(Stored records)
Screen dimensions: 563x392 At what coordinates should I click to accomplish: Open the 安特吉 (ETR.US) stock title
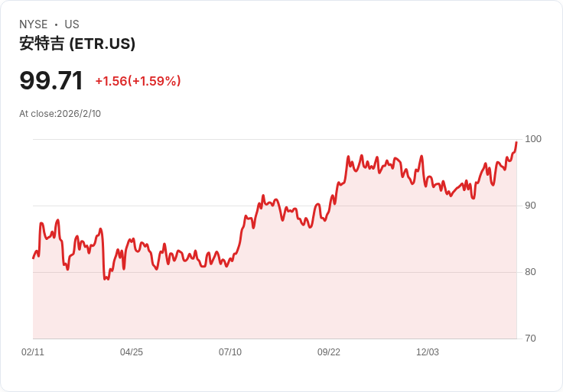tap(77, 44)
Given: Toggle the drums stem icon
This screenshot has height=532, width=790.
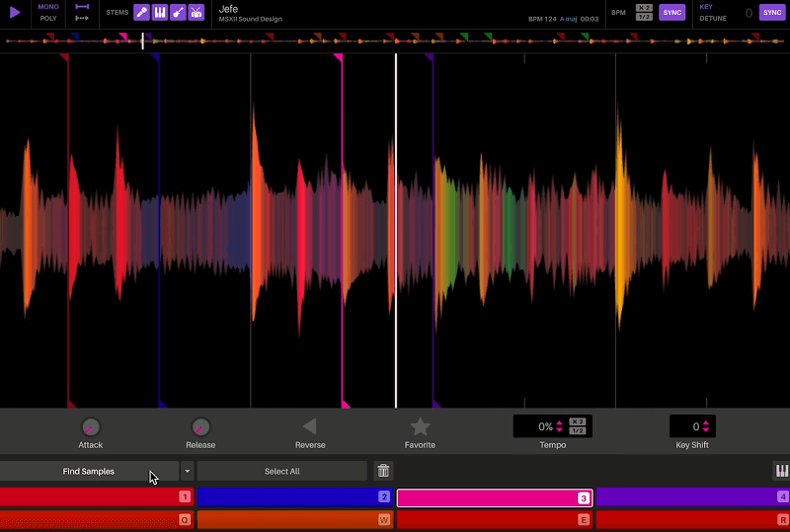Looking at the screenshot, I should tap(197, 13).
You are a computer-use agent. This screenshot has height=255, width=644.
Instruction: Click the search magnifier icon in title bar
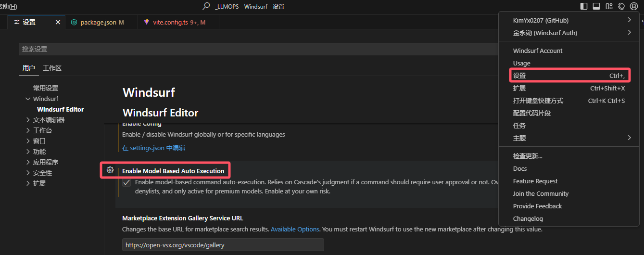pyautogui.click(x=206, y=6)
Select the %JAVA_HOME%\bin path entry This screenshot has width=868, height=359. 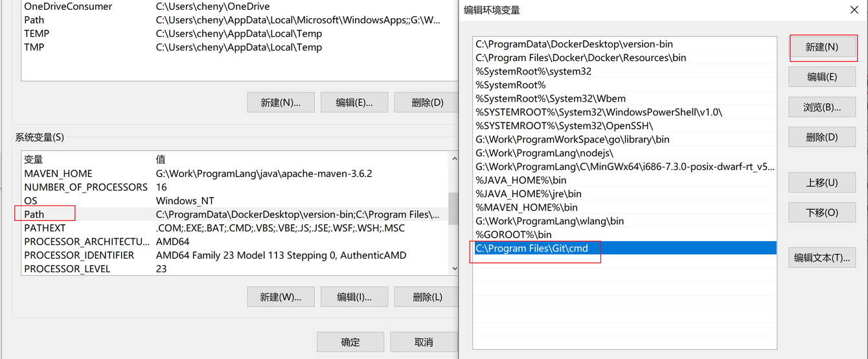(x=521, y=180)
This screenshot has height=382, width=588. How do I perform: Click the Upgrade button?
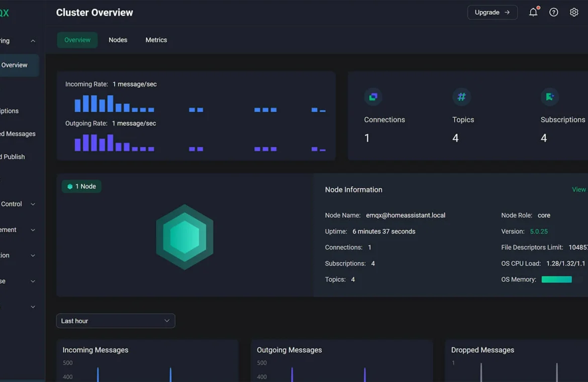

§ What you will do:
Nothing but the lines from the top of the data above through the line containing "You are a computer-use" should be output, exactly as written and without the pictures.

§ Answer to this task:
Screen dimensions: 563x392 At what coordinates should I click to accomplish: Open the 安特吉 (ETR.US) stock title
tap(77, 44)
Given: Toggle the drums stem icon
This screenshot has height=532, width=790.
Looking at the screenshot, I should tap(197, 13).
You are a computer-use agent. This screenshot has height=255, width=644.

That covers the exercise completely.